[Listagem para localizar itens exibidos]
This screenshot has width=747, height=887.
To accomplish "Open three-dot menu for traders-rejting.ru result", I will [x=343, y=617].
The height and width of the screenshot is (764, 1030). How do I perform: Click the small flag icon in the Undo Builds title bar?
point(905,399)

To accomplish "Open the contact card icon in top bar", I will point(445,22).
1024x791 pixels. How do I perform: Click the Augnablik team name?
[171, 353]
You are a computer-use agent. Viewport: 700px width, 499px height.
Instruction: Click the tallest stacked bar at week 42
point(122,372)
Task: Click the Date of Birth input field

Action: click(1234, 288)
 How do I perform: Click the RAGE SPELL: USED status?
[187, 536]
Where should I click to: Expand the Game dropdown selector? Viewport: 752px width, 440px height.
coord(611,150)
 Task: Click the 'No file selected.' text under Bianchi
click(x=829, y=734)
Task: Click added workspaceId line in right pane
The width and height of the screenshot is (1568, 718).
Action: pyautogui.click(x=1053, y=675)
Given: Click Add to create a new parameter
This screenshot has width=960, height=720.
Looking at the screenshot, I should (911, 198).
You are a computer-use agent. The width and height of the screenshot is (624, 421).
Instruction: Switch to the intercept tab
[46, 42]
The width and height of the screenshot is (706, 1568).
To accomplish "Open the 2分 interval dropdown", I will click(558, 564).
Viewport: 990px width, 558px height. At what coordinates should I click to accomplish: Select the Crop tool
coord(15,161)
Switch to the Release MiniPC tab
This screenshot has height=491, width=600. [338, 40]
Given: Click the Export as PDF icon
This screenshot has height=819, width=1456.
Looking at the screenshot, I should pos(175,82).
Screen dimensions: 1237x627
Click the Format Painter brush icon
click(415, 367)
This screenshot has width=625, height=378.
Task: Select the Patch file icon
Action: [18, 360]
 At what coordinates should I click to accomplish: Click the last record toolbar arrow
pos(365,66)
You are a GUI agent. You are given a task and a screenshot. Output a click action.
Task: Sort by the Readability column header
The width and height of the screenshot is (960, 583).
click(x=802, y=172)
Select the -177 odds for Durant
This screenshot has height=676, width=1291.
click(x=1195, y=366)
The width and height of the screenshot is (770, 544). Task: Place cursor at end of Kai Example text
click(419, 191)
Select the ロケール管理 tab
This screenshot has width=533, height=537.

● Objetivo do exercício
Organize como tabela Markdown as linhas da listagem, começando na primeira e parando depois da que contém "point(905,399)", com as colunas n (número da linha) e Linha (o texto). Deixe de fora as linhas em branco.

● Solução escrita
| n | Linha |
|---|---|
| 1 | This screenshot has width=747, height=887. |
| 2 | To accomplish "Open three-dot menu for traders-rejting.ru result", I will [x=343, y=617]. |
| 3 | The height and width of the screenshot is (764, 1030). How do I perform: Click the small flag icon in the Undo Builds title bar? |
| 4 | point(905,399) |